▸ **DOCUMENT SEGMENT**
■ ■ ■ ■

Big Bang Baby, 8 pm. Members of this band play 19 instruments and take turns on lead vocals for a sound that cannot be matched. Resorts World New York City, 110-00 Rockaway Blvd., South Jamaica.
Gospel Meets Côte d’Ivoire, 1 pm. Jewish Gospel singer Joshua Nelson performs. Ivory Coast traditional dance and drum master Vado Diomande goes next. Then to finish on the right note, they jam together. Flushing Town Hall, 137-35 Northern Blvd.
Southeast Queens Jam Fest, 4 pm. Some of the area’s best talent gets together for a free day of live music and entertainment. The lineup includes Riffz, Steven Kroon, and True Tribute AllStars. Jamaica Performing Arts Center, 153-10 Jamaica Ave.
Lorenz Dance Studio, 4 pm. This show consists of great dancers moving to tropical rhythms (Salsa, Bachata, Merengue) from the Caribbean, and South America. It’s part of Queens Theatre’s ongoing weekly Al Fresco program. Corona Plaza, vicinity of Roosevelt Avenue and 104th Street.

■ ■ ■ ■

▸ **SUPPLIED INFORMATION**
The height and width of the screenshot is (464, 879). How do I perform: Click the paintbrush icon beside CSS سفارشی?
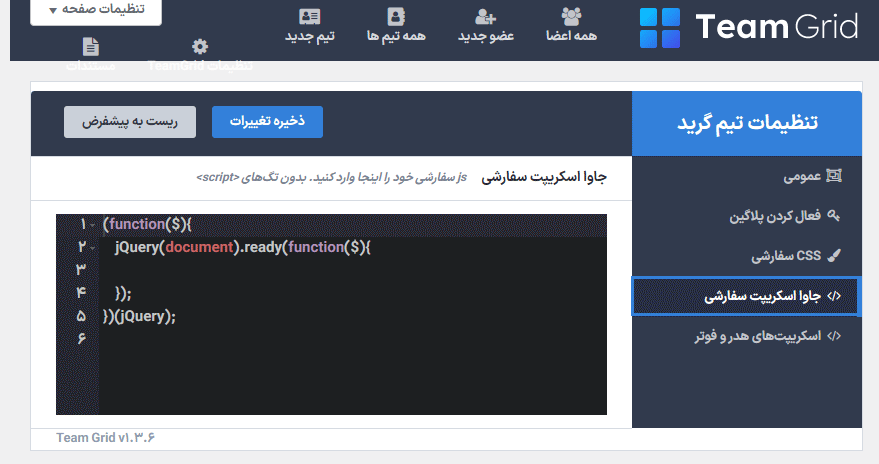(834, 256)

■ ■ ■ ■

According to the event listings, where does the Southeast Queens Jam Fest take place? The data plays no part in what comes next.

▸ **TASK RESPONSE**
Jamaica Performing Arts Center, 153-10 Jamaica Ave.